We and others have applied several treatments for RN, such as anticoagulants, vitamin E, corticosteroids, and surgical resection [2‐4]. The typical MRI of symptomatic RN from case 3 demonstrated rapid shrinkage of the perilesional edema after surgical treatment [see Additional file 1 and Table 1]. After surgical resection for the only enhanced lesion, the perilesional edema decreased rapidly compared with preoperative MRI. This rapid shrinkage of the perilesional edema after surgical treatment was also observed in other cases.
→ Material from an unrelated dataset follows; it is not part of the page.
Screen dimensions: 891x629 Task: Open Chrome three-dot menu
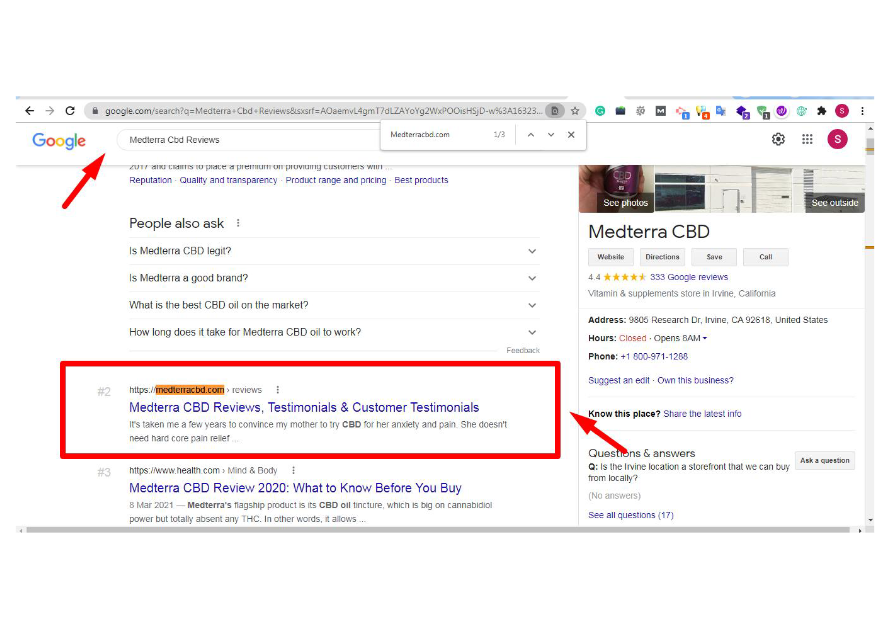(x=862, y=111)
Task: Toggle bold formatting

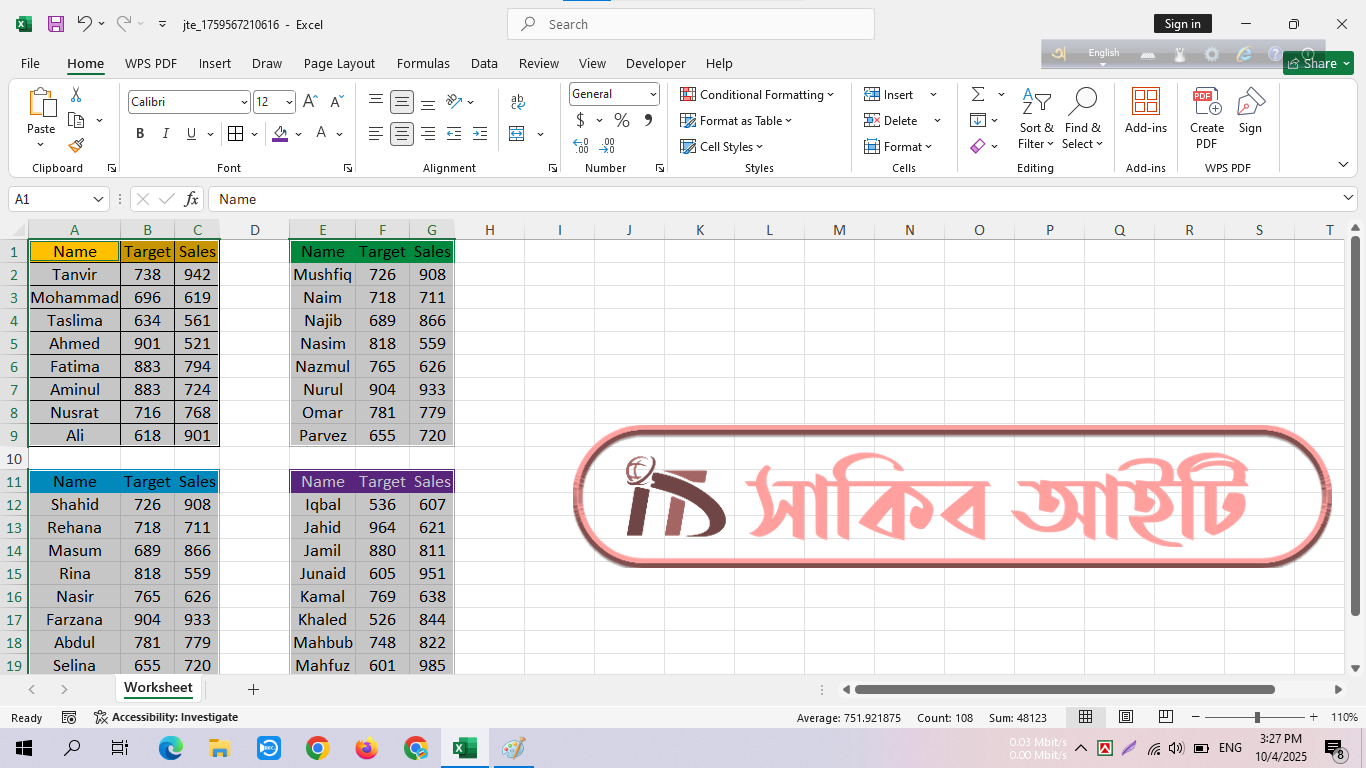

In addition, bevacizumab, an antibody for vascular endothelial growth factor (VEGF), has recently shown promising effects on symptomatic brain RN and symptomatic pseudo-progression [5, 6]. However, in some cases, treatment with bevacizumab was not sufficient to resolve RN. Some RN cases recurred as RN even after temporary remission by bevacizumab treatment [7].

Recent experiments have shown that demyelination and damage of the normal vasculatures and the appearance of abnormal vasculatures around necrotic foci are major issues in the development of RN [8, 9]. In addition, we previously reported that hypoxia-inducible factor 1α (HIF-1α) and VEGF are key molecules in RN [1]. In a later study, we tried to determine whether not only HIF-1α and VEGF, but also proinflammatory cytokines such as IL-1α, IL-6, TNF-α, and NFκB, might play significant roles in RN, since these cytokines were produced by CD68- and hGLUT5-positive microglia and/or macrophages accumulated in PN (in submission).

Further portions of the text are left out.